I started my first self-initiated, independent writing project during the summer between third and fourth grades. I was nine. The movie E.T. was released that June and I loved it. My project was something between a comic book and a kid's picture book (e.g., The Cat In The Hat). I guess I had trouble even then following conventions: rather than write a "once upon a time" story, I was building a fictional Encyclopedia of Alien Lifeforms. Each entry was introduced with a labeled diagram of an alien, identifying the important anatomical systems (sense organs, circulatory and nervous systems, etc.) followed by written descriptions of home planets, common characteristics, and--possibly the most inventive of the writing--how they differed from human beings.
By mid-winter I'd created perhaps forty different entries in my book. One morning during a snowy, windy walk to a waiting school bus, my entire collection of work was caught up in a gust, blowing every page across the cold, wet snow. I could never bring myself to try to recreate it: the project was lost to the cruelty of nature.
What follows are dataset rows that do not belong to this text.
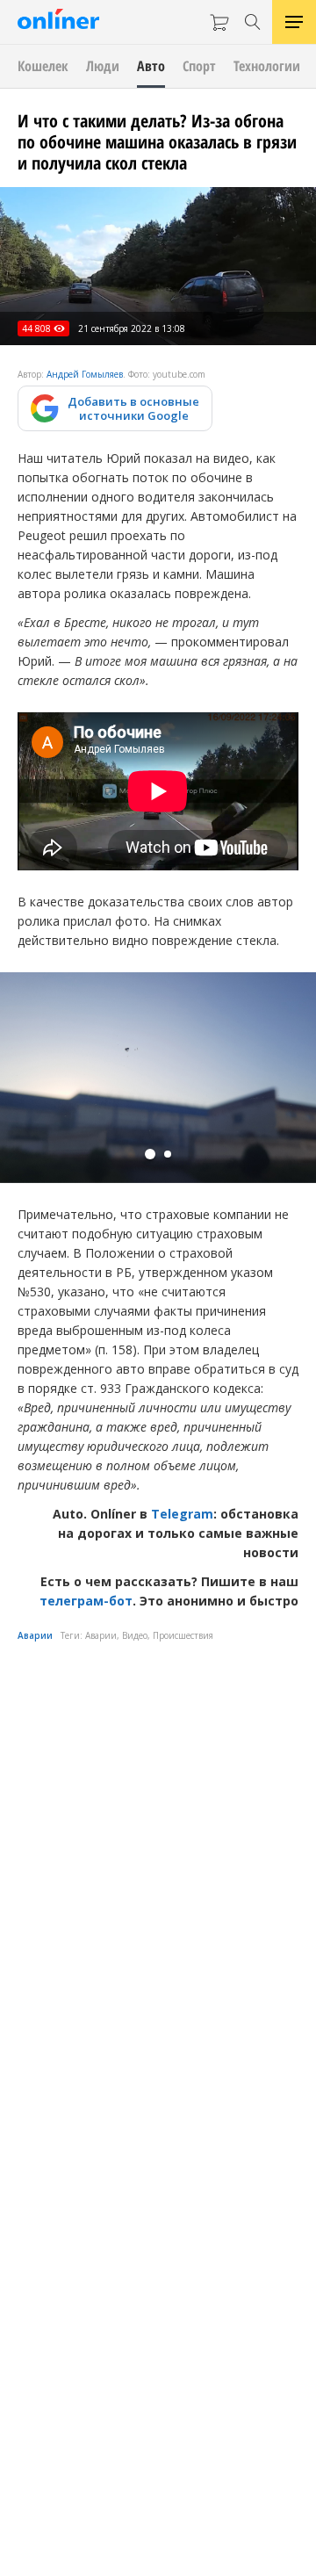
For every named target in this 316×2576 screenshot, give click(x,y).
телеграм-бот (86, 1600)
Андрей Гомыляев (85, 374)
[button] (150, 1154)
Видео (134, 1635)
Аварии (35, 1635)
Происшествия (183, 1635)
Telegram (182, 1513)
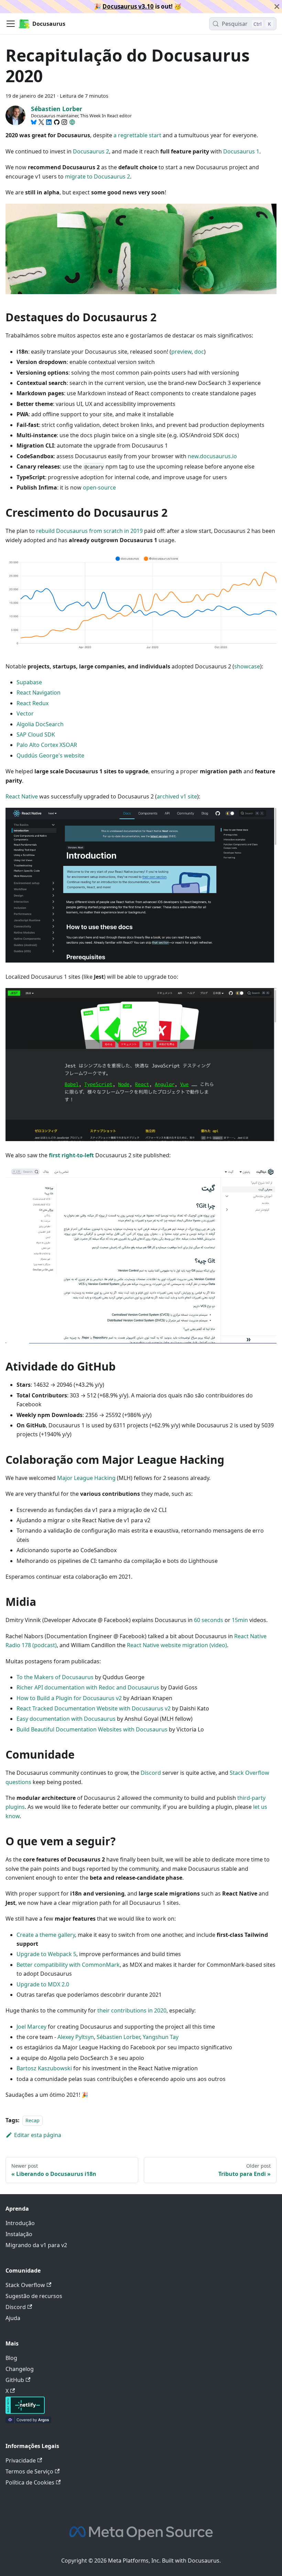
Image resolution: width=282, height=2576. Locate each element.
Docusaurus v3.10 (128, 6)
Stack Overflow (25, 2285)
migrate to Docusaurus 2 (97, 176)
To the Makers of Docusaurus (55, 1677)
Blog (11, 2358)
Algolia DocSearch (40, 724)
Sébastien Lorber (118, 2037)
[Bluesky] (33, 122)
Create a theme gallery (46, 1935)
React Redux (32, 703)
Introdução (20, 2223)
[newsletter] (72, 122)
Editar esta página (37, 2135)
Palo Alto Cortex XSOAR (47, 745)
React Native (22, 796)
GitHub (15, 2380)
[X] (41, 122)
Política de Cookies (30, 2482)
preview (181, 351)
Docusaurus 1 (241, 151)
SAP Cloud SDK (36, 734)
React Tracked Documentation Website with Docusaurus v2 (94, 1708)
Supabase (29, 682)
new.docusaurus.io (212, 456)
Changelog (20, 2369)
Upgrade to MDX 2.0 (43, 1984)
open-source (99, 487)
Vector (25, 713)
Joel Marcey (31, 2026)
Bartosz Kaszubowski (44, 2068)
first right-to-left (71, 1155)
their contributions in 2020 (131, 2010)
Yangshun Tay (160, 2037)
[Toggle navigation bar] (11, 24)
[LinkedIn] (49, 122)
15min (240, 1620)
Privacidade (21, 2460)
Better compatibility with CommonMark (68, 1964)
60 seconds (208, 1620)
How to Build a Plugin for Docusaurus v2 (69, 1698)
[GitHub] (56, 122)
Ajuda (13, 2318)
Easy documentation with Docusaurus (66, 1718)
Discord (151, 1773)
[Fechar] (277, 6)
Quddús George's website (50, 755)
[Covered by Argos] (28, 2421)
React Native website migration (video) (177, 1645)
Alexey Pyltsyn (75, 2037)
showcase (247, 666)
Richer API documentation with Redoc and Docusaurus (88, 1687)
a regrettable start (137, 135)
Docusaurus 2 (91, 151)
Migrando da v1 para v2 (36, 2245)
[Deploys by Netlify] (25, 2412)
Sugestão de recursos (34, 2296)
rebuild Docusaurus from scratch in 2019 (89, 531)
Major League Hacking (86, 1478)
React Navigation (39, 692)
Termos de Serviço (29, 2471)
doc (199, 351)
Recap (32, 2120)
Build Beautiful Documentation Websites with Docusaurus (92, 1729)
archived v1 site (177, 796)
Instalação (19, 2234)
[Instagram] (64, 122)
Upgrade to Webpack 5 (46, 1954)
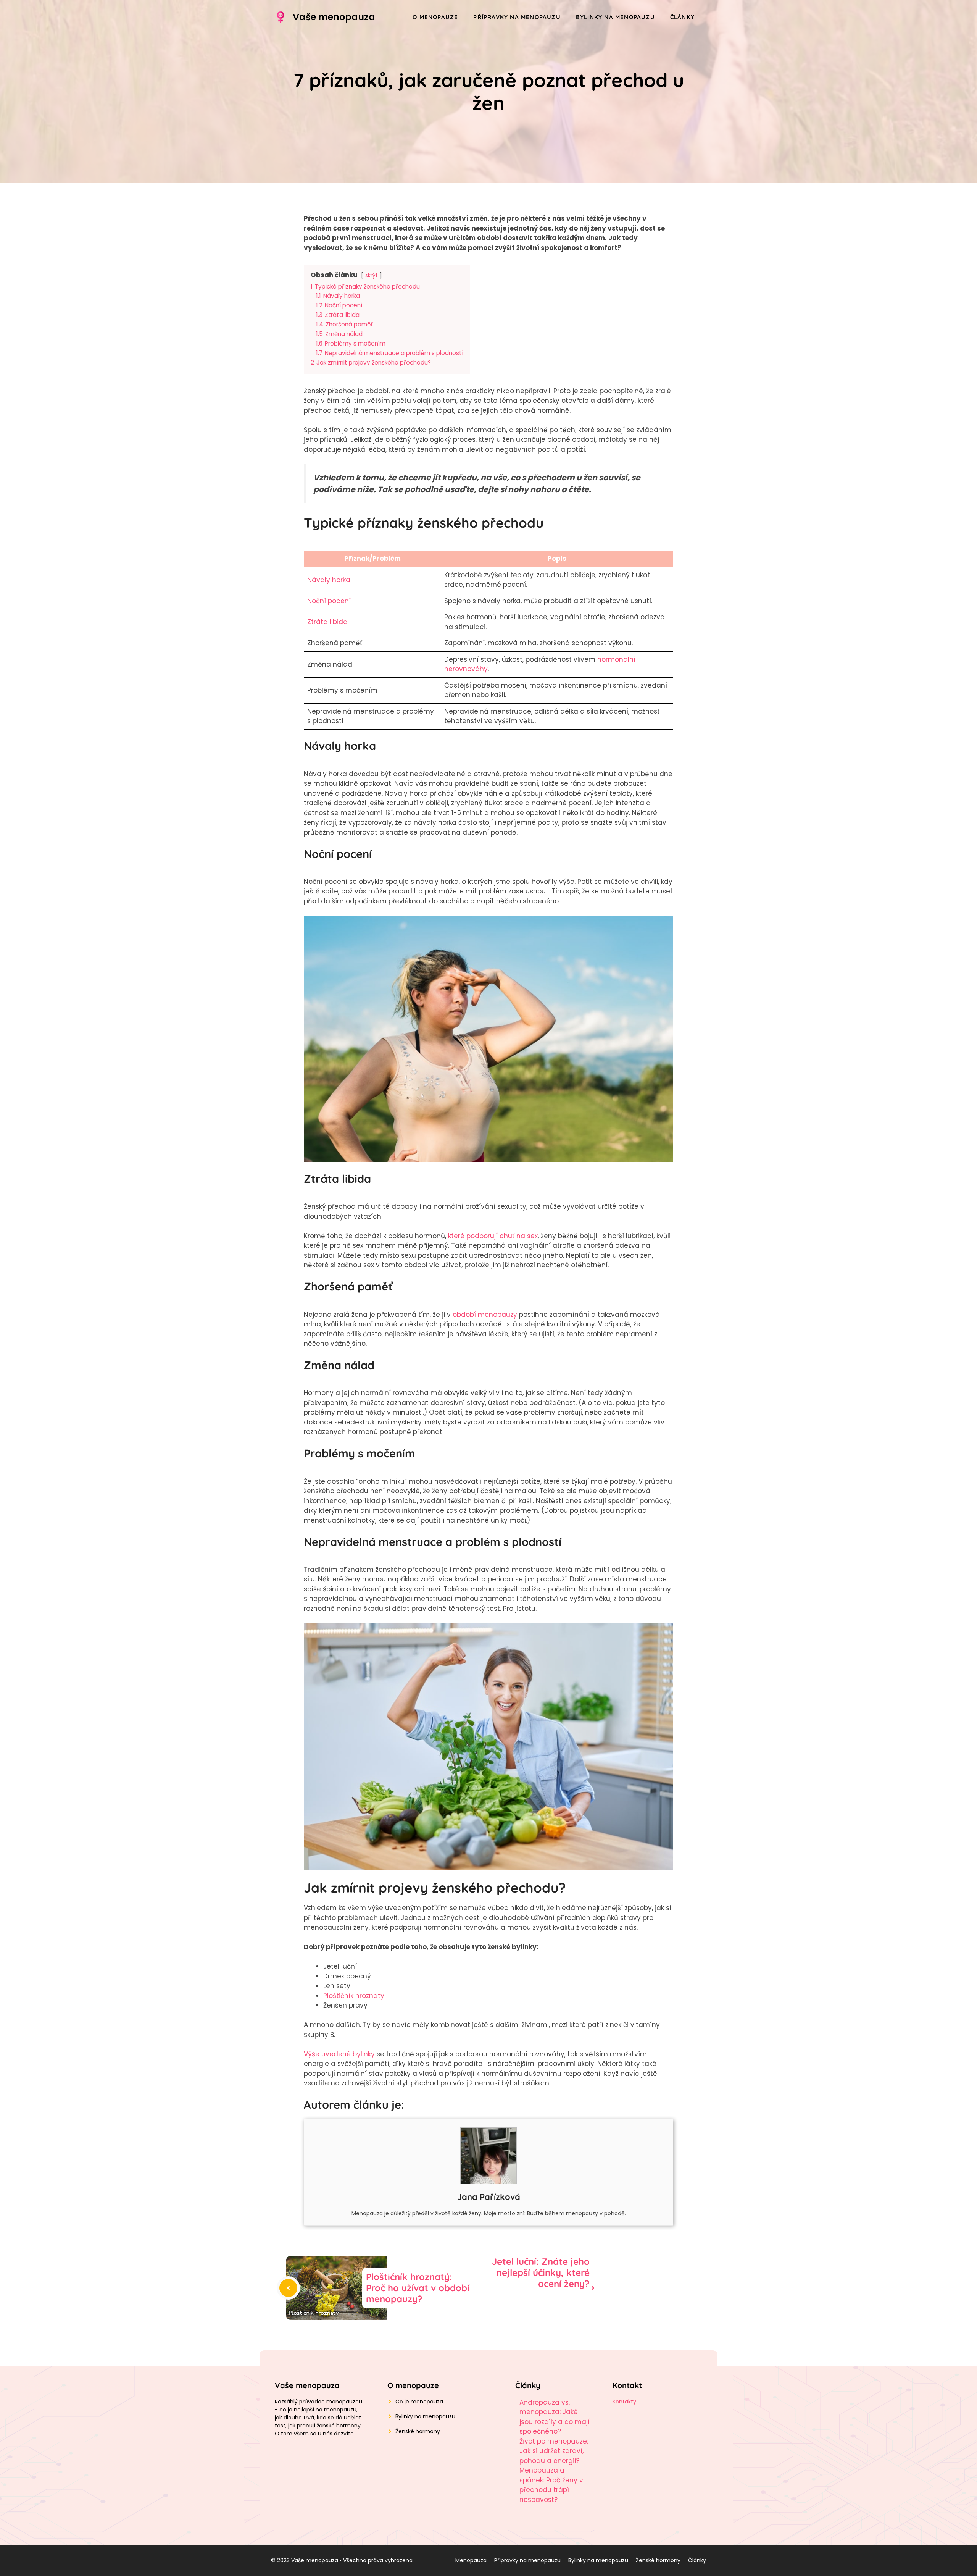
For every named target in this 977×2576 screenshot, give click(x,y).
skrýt (371, 275)
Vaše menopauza (334, 17)
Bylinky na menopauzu (615, 17)
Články (682, 17)
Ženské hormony (417, 2431)
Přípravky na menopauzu (516, 17)
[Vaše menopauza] (280, 16)
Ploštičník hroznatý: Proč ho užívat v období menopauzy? (417, 2288)
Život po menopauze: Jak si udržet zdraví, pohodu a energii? (553, 2451)
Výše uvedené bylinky (339, 2054)
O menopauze (435, 17)
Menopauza (471, 2560)
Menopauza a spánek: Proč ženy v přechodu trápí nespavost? (551, 2485)
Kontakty (624, 2401)
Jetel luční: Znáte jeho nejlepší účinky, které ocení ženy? (541, 2272)
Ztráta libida (327, 622)
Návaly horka (328, 580)
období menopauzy (485, 1314)
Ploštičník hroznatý (353, 1995)
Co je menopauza (419, 2401)
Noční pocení (329, 601)
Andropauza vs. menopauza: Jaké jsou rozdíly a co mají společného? (554, 2417)
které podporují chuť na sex (493, 1235)
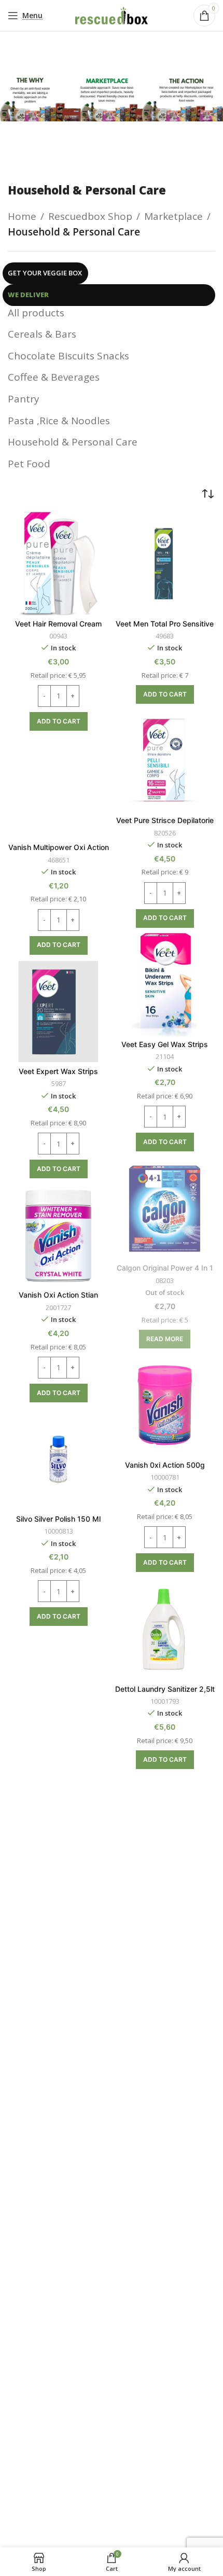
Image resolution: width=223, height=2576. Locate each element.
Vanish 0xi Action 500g (165, 1464)
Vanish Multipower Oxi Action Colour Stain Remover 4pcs (58, 851)
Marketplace (173, 216)
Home (22, 216)
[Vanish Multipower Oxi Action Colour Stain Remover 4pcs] (58, 788)
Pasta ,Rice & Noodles (59, 420)
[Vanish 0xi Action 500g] (164, 1405)
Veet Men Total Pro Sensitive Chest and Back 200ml (165, 628)
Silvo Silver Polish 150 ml (58, 1518)
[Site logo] (111, 14)
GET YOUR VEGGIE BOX (45, 273)
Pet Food (29, 463)
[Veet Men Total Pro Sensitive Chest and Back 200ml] (164, 564)
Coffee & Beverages (54, 377)
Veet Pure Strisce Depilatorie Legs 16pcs (165, 824)
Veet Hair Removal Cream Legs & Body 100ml (58, 628)
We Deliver (28, 295)
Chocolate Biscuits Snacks (68, 356)
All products (36, 312)
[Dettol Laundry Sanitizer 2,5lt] (164, 1629)
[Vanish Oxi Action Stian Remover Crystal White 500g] (58, 1235)
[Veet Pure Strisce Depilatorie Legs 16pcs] (164, 761)
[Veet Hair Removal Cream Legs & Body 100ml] (58, 564)
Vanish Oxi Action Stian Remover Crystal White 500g (58, 1299)
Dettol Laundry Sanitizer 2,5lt (165, 1688)
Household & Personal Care (72, 442)
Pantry (23, 399)
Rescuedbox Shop (90, 216)
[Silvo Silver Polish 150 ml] (58, 1459)
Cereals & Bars (42, 334)
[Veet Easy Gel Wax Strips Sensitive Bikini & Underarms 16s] (164, 985)
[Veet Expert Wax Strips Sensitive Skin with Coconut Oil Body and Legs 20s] (58, 1012)
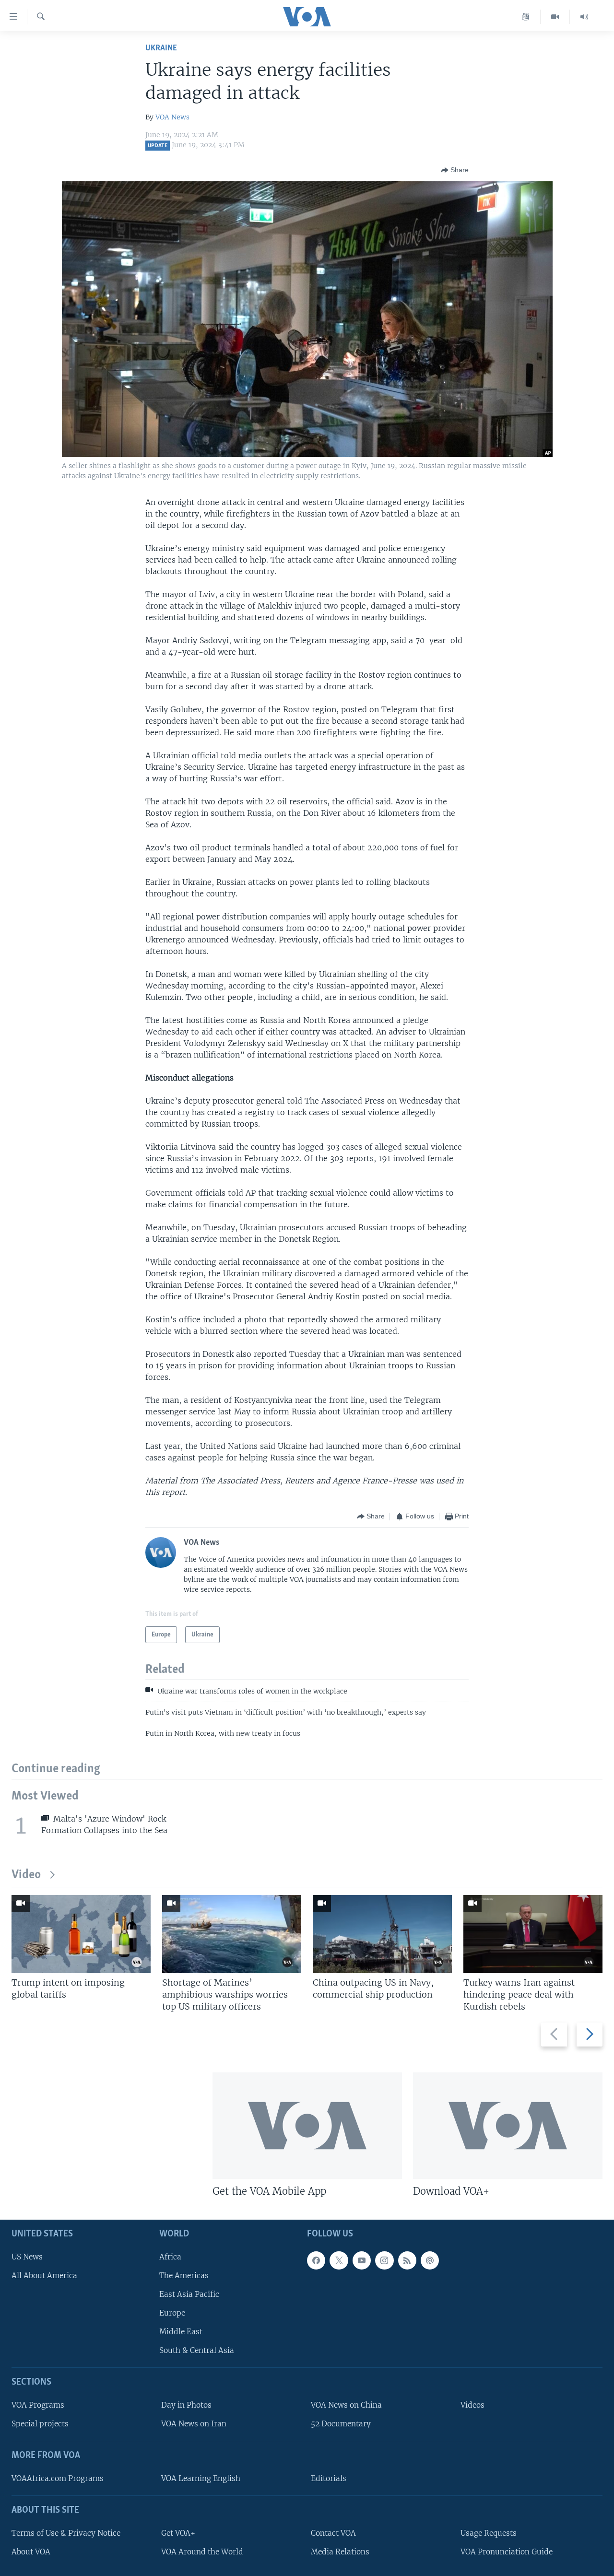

As I got older, I found it increasingly difficult to suspend my disbelief around science fiction. I liked science too much to allow it to be cast aside for the convenience of fiction. Some time around seventh grade I was assigned to read a Ray Bradbury story (I forget which one) and hated it so much that I never returned to the genre. And I became increasingly intolerant of sloppy science in fiction, especially time travel.
I began to come around finally when I read Machio Kaku's Hyperspace from the mid-nineties. He put forth a hypothesis I could buy. 1) Time travel required a machine (rather than being just an "action") because it required control of an immense amount of energy. 2) Travel through time could only happen as long as the machine existed; you couldn't go back in time before it, and you couldn't go forward beyond when it stopped functioning. This theory made time travel a slightly more acceptable fictional tool.
As I continued to learn about developments in modern science, as I encountered increasingly bizarre and nearly-fictional scientific theories, I eased up on my resistance to suspending disbelief in science fiction. In some cases, I have to suspend disbelief to trust science fact.
Being so unfamiliar with science fiction, I feel I would be unfairly encroaching to write it. Also, I suspect the genre's community would think I was making fun: there's no way I could write science fiction with a serious tone. To me, it's frequently too "out there" for me to be serious. I had an idea about an alien fact-finding mission: a series of observations of humanity from the perspective of an outsider--in the extreme.
Most of the beings have a tissue growth at the top of their bodies. It is a fine, soft, flexible growth, possibly originally developed to keep their brains warm. Those that have it seem to be excessively fixated on it. In fact, many of those that don't seem equally fixated on recreating it, either with a synthetic substitute or through chemical-induced regrowth. They shape it, twist it, and even discolor it. Vast amounts of resources are used on it, though we do not observe any sort of greater social value derived from the expense and effort. We assume it is for some sort of mating purpose, though as of yet have not found any consistency in its effect.
The trouble is, in writing, you have to satisfy two audiences: readers and yourself. Regardless of how entertaining such a work might be to the rest of the world, my lingering angst over science fiction keeps me from feeling compelled to write much more than the above.